L'Altro Calcio

La Forza dell’Unione

Tempo di lettura: 3 minuti
di Ciro Romano

Ogni riferimento a fatti o accadimenti che si auspica possano ispirare la Tifoseria Salernitana non è per nulla casuale

NENA | 99 Luftballons

 Di domenica mattina, ad agosto, c’è sempre qualcuno che corre lungo il fiume. 

È già giorno, il sole penetra i fori nella persiana quasi tutta abbassata: schizzi di luce macchiano le lenzuola stropicciate. Wolfang è sveglio e sta fissando la spalla scoperta di Helga, che sogna ancora: quasi nuda, bellissima, sorride nel sonno. 

La finestra dell’appartamento in Gartenstraße volge lo sguardo all’ansa boscosa della Dahme. Kopernik, testarda periferia est di Berlino. Quella mattina, è il 1961, lungo il fiume non corre nessuno: la radio avverte Wolfang della chiusura dei confini della capitale. 

Il valico di frontiera a Pankow non è distante, sulla Wollankstraße. Helga accompagna il suo uomo al punto di confine, adesso non sorride. Sarà l’ultima volta, non gli verrà più permesso farle visita. Wolfgang sa cosa sta per accadere: durante la mattinata torna al confine per portare ad Helga denaro in contanti, caffè e quant’altro scarseggi nella parte Est. 

Un cumulo di pietre separa per sempre la giovane coppia. 

Simbolo disumano della guerra fredda, il Muro di Berlino divise irrevocabilmente molto più che una città. Famiglie, amici, coppie di innamorati si trovarono d’improvviso a vivere da un parte e dall’altra di un confine protetto con le armi. Amicizie e grandi amori separati in un attimo da un ostacolo invalicabile. Coloro i quali capitano ad est subiscono il divieto di espatrio. Helga perde l’amore, con esso il sorriso che l’accompagnava nel sonno. 
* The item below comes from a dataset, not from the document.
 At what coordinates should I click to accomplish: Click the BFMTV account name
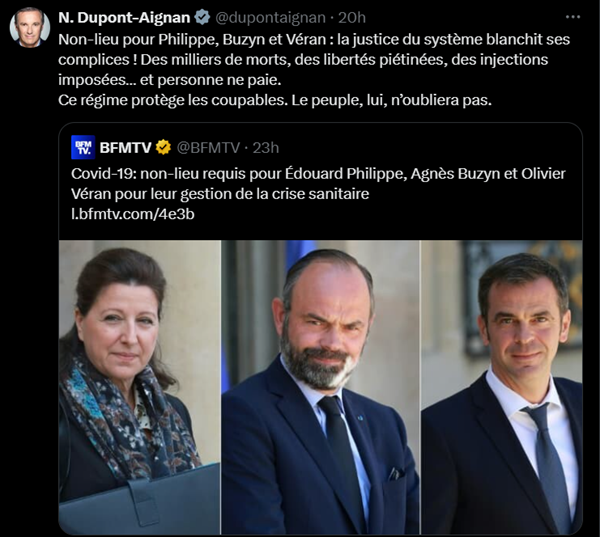click(126, 148)
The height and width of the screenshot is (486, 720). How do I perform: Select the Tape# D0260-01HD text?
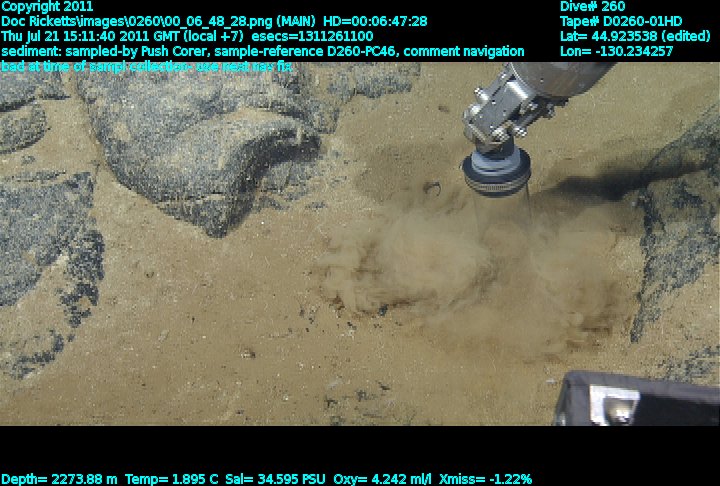[621, 21]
La libertà è dall’altra parte di un muro. A due passi, irraggiungibile. 

Ma Kopernik è periferia testarda. Il muro ha diviso pure la locale squadra di calcio, l’Olympia 06 Oberschönweide: chi può, ripara verso occidente. Per quelli rimasti ad Est, la necessità è virtù: ci si ritrova nelle fabbriche, ci si organizza nel dopolavoro, dalle ceneri ecco sorgere l’1. FC Union Berlin. 
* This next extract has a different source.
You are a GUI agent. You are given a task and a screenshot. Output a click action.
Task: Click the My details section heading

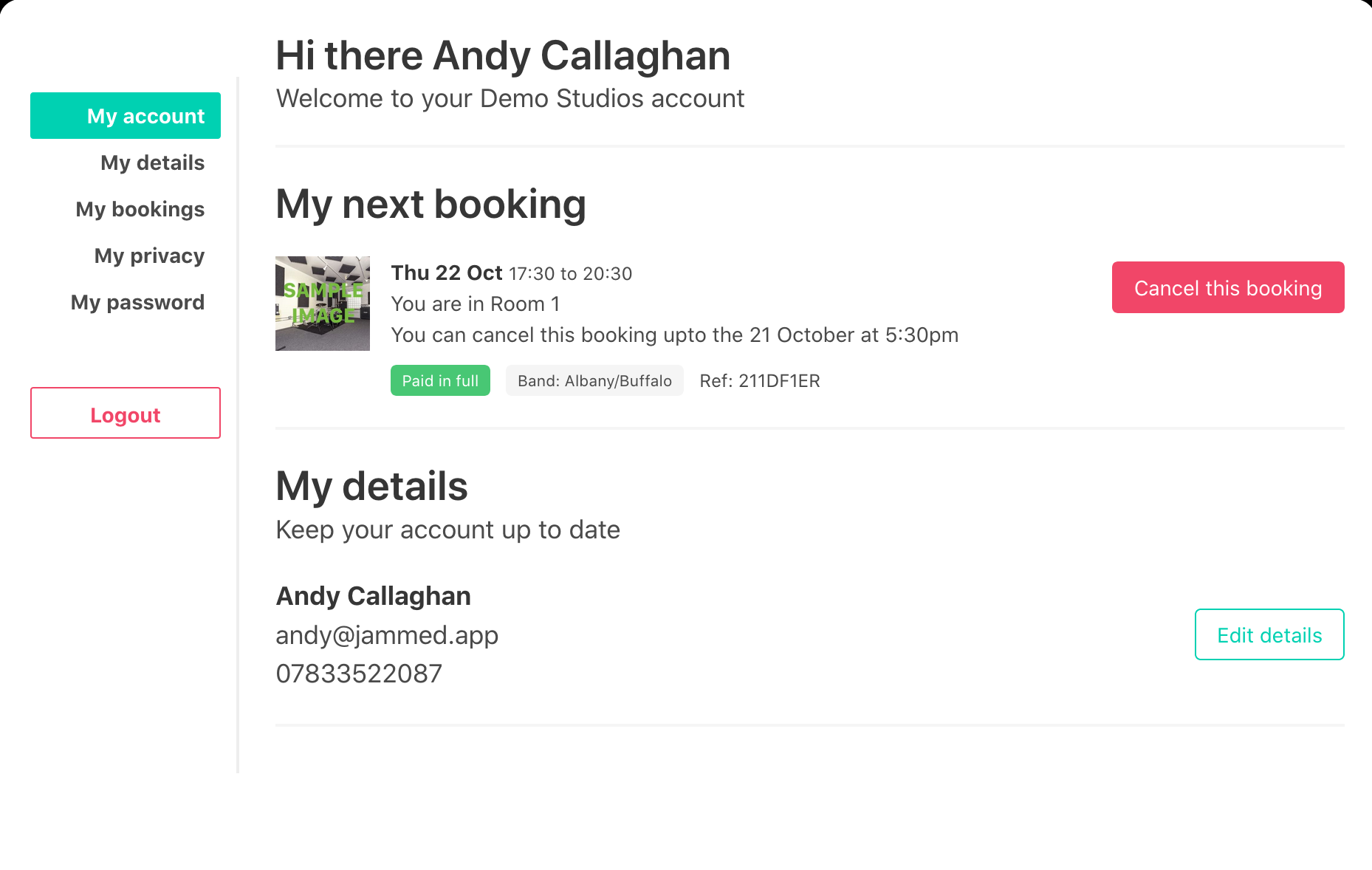[x=371, y=486]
Col poco che c’è, si mette su una squadra e ci si iscrive al campionato nazionale. Siccome sei veramente una squadra se e solo se hai una tifoseria, ecco raccogliersi attorno all’Union il coacervo umano più disomogeneo possibile. Punk, skinhead, hippies: in quella curva si salda l’unione impossibile di culture che non condividevano nulla eppure tutto. Tutto ciò che non volevano essere. 

Come d’incanto, una squadra di calcio trasfigura in fenomeno di aggregazione tanto spontanea quanto indissolubile. La Casa del Tagliaboschi, stadio di casa, rimarrà la più misteriosa calamita del profondo sentimento di rivalsa della gente di Berlino rimasta ad Oriente del Muro. L’avrebbero definita Eisern Union, l’Unione di Ferro: al di là dell’origine operaia, quel sentimento non si piegò davanti a nulla. 

L’Euspiegel scriverà che non tutti i tifosi dell’Union erano nemici dello Stato, ma tutti i nemici dello Stato erano tifosi dell’Union. 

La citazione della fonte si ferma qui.